Chemotherapy-Induced Nausea and Vomiting in Patients With Breast Cancer: Risk Factor and Predictive Model Using Classification and Regression Tree (CART).

Abstract

Introduction Chemotherapy-induced nausea and vomiting (CINV) is a common and debilitating adverse effect of breast cancer chemotherapy. The incidence of CINV in the first cycle of chemotherapy is essential, as it sets the tone for anticipatory CINV and the overall patients' treatment experience. We aimed to investigate the risk factors of first cycle CINV in breast cancer patients and to develop a classification and regression tree (CART) model to predict its occurrence. Methods This is a cross-sectional study that nested in a prospective cohort. One hundred and thirty-seven female breast cancer patients receiving highly emetogenic chemotherapy were included. We used the Common Toxicity Criteria for Adverse Events (CTCAE) version 4.0 to assess patient-reported nausea and vomiting in the first chemotherapy cycle. The proportional difference of CINV between sociodemographic and clinicopathologic variables was analyzed using chi-square, and the strength and direction of the relationship with CINV were analyzed using bivariable logistic regression analysis.
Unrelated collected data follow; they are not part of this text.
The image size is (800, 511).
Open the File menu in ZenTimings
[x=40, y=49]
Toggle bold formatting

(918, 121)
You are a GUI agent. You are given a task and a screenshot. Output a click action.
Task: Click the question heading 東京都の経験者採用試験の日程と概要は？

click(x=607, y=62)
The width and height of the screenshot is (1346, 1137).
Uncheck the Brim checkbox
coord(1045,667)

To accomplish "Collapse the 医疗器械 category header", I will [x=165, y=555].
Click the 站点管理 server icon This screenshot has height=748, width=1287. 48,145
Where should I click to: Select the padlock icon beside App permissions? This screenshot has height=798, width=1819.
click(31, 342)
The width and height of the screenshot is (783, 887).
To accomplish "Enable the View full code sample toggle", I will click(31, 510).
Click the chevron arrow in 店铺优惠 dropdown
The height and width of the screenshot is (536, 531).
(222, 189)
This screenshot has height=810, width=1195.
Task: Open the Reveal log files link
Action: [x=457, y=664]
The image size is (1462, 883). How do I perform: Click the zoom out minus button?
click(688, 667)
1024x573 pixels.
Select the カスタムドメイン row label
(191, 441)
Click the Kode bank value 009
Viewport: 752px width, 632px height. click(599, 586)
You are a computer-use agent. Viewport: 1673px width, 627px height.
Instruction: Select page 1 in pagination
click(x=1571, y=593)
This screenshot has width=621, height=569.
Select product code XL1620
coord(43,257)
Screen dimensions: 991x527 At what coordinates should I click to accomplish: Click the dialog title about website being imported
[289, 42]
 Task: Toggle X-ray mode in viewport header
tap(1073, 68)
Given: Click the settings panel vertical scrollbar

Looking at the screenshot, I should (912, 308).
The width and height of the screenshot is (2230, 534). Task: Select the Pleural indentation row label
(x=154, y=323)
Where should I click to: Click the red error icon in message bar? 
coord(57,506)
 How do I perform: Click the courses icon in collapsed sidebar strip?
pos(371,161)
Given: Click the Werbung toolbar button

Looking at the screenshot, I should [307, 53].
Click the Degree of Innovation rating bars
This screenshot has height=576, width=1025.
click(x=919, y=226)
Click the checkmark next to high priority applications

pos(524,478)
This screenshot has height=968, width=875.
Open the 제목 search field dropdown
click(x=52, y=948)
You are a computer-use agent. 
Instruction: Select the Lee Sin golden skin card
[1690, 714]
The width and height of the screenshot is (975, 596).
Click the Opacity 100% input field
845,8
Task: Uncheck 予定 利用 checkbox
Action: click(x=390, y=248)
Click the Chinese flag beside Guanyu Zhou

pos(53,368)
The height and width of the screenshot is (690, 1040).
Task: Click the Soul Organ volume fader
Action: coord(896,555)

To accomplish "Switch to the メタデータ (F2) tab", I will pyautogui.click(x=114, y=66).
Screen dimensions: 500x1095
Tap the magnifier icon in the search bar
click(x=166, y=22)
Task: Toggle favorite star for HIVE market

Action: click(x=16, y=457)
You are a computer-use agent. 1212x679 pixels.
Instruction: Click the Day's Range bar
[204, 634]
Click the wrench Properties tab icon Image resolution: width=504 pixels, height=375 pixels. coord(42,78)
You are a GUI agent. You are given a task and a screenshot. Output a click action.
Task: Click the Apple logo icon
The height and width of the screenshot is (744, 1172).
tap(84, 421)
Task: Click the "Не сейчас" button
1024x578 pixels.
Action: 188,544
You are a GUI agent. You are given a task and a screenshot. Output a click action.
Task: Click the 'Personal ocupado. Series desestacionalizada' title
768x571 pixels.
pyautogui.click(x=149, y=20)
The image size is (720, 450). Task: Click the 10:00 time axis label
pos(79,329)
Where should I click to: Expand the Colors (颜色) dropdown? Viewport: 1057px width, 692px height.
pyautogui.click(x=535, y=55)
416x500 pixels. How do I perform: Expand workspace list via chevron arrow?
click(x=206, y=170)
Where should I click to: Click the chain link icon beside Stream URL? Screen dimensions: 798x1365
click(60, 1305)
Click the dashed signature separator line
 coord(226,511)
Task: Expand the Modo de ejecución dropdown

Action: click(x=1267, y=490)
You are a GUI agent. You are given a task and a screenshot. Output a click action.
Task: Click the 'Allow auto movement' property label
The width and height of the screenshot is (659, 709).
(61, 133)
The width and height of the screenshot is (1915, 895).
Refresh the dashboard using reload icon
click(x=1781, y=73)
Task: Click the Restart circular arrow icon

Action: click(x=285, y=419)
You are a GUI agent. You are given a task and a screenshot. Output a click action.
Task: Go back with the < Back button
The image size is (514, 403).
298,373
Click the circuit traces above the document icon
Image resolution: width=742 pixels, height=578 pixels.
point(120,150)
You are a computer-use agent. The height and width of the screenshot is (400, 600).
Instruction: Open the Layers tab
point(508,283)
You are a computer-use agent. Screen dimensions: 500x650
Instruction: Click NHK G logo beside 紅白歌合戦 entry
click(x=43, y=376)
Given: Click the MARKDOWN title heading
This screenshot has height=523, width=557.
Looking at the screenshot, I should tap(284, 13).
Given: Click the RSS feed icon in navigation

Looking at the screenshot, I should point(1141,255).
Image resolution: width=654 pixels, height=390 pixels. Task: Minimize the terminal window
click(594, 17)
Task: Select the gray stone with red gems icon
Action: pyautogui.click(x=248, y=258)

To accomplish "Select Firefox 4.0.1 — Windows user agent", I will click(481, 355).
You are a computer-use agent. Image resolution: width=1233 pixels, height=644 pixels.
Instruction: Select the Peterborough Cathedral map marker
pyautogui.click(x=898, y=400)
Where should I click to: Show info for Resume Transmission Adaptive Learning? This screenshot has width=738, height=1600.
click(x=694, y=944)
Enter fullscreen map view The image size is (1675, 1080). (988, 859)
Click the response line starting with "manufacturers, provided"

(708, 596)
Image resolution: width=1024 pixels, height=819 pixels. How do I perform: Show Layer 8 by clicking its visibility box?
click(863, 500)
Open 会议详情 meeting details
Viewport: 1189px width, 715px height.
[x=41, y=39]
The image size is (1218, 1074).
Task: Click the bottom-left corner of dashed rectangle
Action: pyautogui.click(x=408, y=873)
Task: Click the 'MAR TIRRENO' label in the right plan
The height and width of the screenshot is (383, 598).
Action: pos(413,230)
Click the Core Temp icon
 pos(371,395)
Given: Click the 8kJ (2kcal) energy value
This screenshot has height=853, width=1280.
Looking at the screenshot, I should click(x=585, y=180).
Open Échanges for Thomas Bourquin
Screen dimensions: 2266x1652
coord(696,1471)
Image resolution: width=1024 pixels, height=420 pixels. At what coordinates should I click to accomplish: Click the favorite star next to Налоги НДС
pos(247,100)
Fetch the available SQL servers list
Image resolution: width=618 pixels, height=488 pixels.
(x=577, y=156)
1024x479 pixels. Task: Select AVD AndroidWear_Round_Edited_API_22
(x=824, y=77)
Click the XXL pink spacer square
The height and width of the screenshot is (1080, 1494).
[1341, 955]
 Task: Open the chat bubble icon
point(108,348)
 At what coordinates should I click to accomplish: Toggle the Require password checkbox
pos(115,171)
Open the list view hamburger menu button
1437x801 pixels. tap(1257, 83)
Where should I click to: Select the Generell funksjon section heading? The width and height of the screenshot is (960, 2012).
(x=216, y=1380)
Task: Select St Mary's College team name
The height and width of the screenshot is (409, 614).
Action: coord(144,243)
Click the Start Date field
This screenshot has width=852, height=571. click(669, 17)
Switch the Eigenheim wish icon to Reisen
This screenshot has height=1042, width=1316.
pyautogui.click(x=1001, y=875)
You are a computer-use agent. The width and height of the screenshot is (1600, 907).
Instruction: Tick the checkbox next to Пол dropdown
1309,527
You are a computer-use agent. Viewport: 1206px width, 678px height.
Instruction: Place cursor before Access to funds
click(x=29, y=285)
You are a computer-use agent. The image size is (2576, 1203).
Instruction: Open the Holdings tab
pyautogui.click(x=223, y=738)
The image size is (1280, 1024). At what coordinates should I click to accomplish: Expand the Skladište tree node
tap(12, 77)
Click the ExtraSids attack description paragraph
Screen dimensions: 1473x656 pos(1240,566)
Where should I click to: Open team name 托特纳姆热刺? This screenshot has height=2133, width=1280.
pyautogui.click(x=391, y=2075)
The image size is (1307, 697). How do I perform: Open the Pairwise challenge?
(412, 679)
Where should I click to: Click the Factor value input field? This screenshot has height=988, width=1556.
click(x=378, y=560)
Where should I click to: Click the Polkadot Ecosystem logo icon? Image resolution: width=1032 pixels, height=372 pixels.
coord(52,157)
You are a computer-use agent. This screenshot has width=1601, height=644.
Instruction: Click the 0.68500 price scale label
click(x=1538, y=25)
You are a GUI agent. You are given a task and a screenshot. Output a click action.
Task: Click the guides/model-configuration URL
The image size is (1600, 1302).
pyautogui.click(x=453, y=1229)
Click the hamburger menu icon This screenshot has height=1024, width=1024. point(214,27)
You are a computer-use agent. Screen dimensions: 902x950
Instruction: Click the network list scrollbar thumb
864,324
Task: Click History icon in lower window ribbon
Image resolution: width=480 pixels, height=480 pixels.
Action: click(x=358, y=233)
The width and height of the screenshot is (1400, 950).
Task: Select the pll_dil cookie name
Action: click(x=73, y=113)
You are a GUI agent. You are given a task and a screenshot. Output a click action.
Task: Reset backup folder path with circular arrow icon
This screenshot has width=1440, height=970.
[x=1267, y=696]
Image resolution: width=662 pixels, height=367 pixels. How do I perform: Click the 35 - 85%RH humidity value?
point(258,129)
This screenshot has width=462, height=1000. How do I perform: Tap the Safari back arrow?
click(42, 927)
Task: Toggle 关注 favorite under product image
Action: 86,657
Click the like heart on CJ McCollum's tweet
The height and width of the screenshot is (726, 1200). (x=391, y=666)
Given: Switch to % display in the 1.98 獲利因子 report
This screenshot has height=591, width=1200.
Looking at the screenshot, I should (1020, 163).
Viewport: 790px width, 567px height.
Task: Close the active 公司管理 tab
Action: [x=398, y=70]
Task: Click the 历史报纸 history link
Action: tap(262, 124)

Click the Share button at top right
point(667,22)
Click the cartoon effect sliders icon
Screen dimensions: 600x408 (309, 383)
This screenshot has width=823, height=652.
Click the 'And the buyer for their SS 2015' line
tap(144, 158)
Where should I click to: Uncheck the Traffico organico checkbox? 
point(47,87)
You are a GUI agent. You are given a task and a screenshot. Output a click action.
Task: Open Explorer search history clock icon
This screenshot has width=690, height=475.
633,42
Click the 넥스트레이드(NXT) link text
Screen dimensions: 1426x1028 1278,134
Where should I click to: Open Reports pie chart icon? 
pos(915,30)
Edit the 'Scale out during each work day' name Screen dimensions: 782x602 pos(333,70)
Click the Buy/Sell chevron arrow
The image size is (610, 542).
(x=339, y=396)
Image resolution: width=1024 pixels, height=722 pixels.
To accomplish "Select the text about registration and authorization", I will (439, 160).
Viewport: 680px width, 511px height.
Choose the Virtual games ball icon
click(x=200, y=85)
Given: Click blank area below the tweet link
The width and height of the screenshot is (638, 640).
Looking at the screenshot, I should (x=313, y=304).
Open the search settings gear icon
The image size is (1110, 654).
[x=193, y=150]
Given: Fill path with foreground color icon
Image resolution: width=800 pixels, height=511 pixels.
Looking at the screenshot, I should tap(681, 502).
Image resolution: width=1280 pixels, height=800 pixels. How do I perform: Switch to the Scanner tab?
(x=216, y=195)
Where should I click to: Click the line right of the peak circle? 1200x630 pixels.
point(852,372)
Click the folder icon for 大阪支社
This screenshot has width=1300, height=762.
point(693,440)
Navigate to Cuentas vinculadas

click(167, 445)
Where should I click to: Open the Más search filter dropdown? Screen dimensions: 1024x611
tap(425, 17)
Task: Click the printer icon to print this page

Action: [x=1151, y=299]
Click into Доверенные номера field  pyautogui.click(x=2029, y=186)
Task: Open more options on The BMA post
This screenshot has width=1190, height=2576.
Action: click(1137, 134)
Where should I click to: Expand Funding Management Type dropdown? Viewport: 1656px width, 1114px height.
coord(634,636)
Multivariable logistic regression and CART analysis included variables with a p-value <0.250. Results The incidence of first-cycle CINV was 43.1%. The chi-square test revealed a significant association between insurance status and CINV (p<0.001) and between the stage at diagnosis and CINV (p<0.001). Underweight to normal body mass index (BMI) patients are significantly associated with an increased risk of first-cycle CINV (OR =2.17, 95% CI 1.03-4.56, p =0.041). In hierarchical order, three variables (stage at diagnosis, BMI, and age) were included in the CART model, which significantly influenced the probability of first cycle CINV. With an accuracy of 61.3%, the CART model had a sensitivity of 28.8%, a specificity of 85.9%, a positive predictive value of 60.7%, a negative predictive value of 61.5%, and an area under curve (AUC) of 0.602. Conclusion Breast cancer patients with an underweight to normal BMI have a higher risk of developing first-cycle CINV. Our CART model was better at identifying patients who would not develop CINV than those who would. The CART model may provide a simple and effective way to individualize patient care for first-cycle CINV.